Running phantom on a remote cluster (general instructions)

The following are some general tips and tricks for working on a remote computing cluster. See the userguide for guidelines specific to particular machines.

Logging in to a remote machine

Once you have an account on the remote machine, with a username, proceed as follows.

In the following I will assume your username is “me101”. Login using the “secure shell” command:

$ ssh -Y me101@gadi.nci.org.au

The ‘-Y’ is to enable forwarding of X-Windows connection (necessary for splash remote visualisation).

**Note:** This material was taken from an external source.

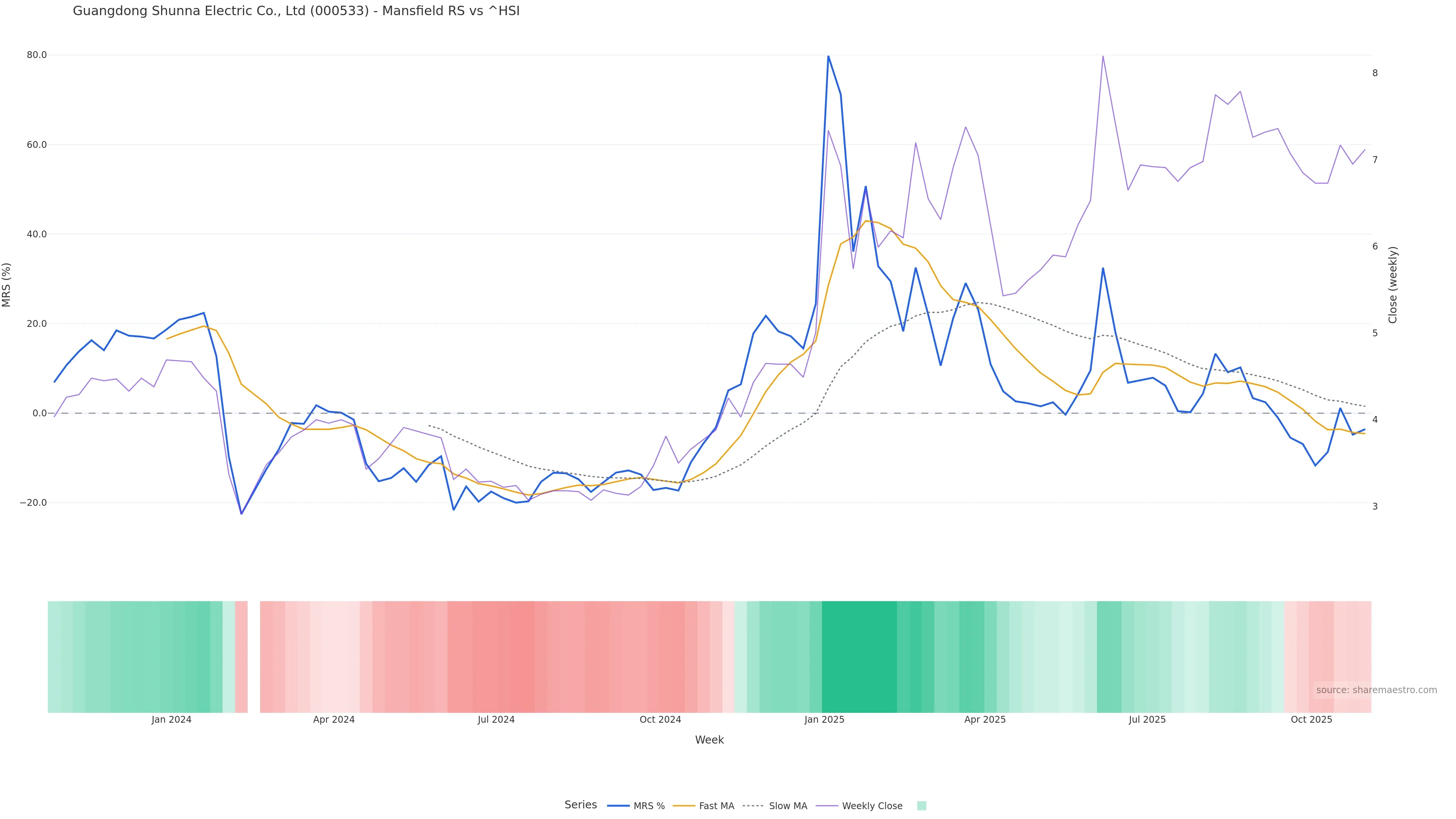Click the orange Fast MA line icon
The height and width of the screenshot is (819, 1456).
pyautogui.click(x=684, y=806)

Usually I make an alias for ssh so the -Y gets added automatically. That is, add the following line to your .bashrc file:

$ alias ssh='ssh -Y'

Finally, it is helpful to not have to type your password every time you log in. For instructions on how to do this, google for “ssh key exchange” and follow some of the excellent online tutorials.

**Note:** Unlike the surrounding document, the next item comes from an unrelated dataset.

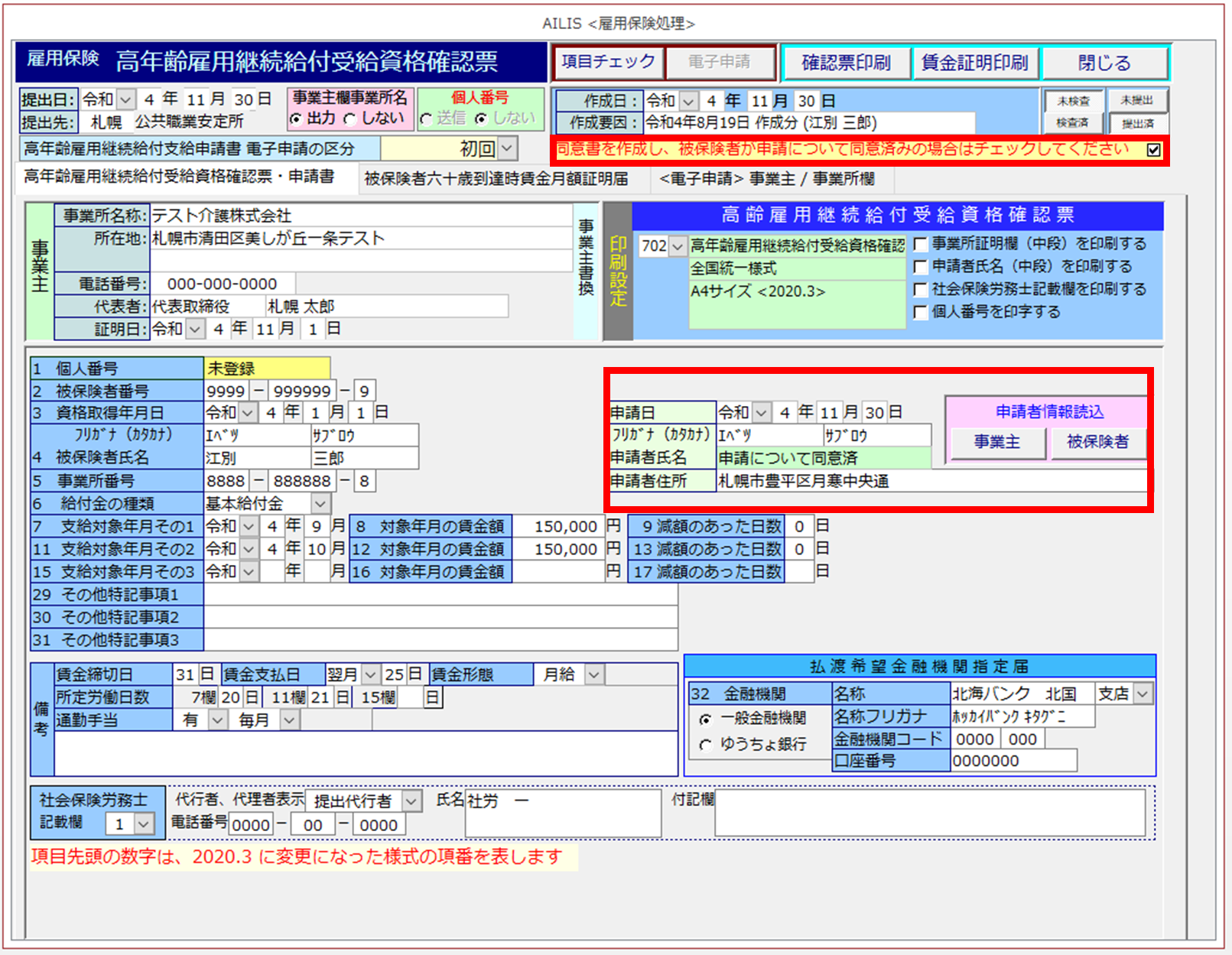Image resolution: width=1232 pixels, height=955 pixels.
Task: Click the 申請者住所 input field
Action: (930, 481)
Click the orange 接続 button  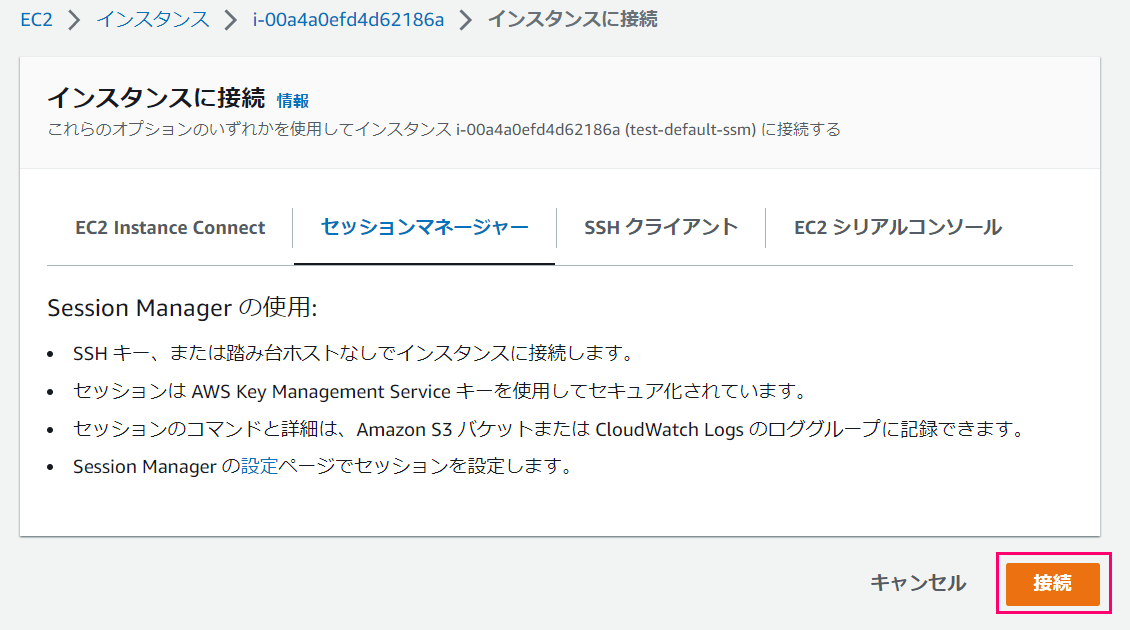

Copying files to/from a remote machine

Copy files using the scp command. For example, to copy the file “myfile.in” TO the remote machine:

$ scp myfile.in me101@gadi.nci.org.au:

Pay special attention to the colon, otherwise you will just get a local file called me101@gadi.nci.org.au! If you want to specify the path on the remote host, you can give the path relative to your home directory after the colon, e.g.:

$ scp myfile.in me101@gadi.nci.org.au:runs/phantom/mysim/

To copy FROM the remote machine, just issue the same command in reverse:

$ scp me101@gadi.nci.org.au:runs/phantom/mysim/myfile.in .

where the ‘.’ indicates ‘copy to the current directory’.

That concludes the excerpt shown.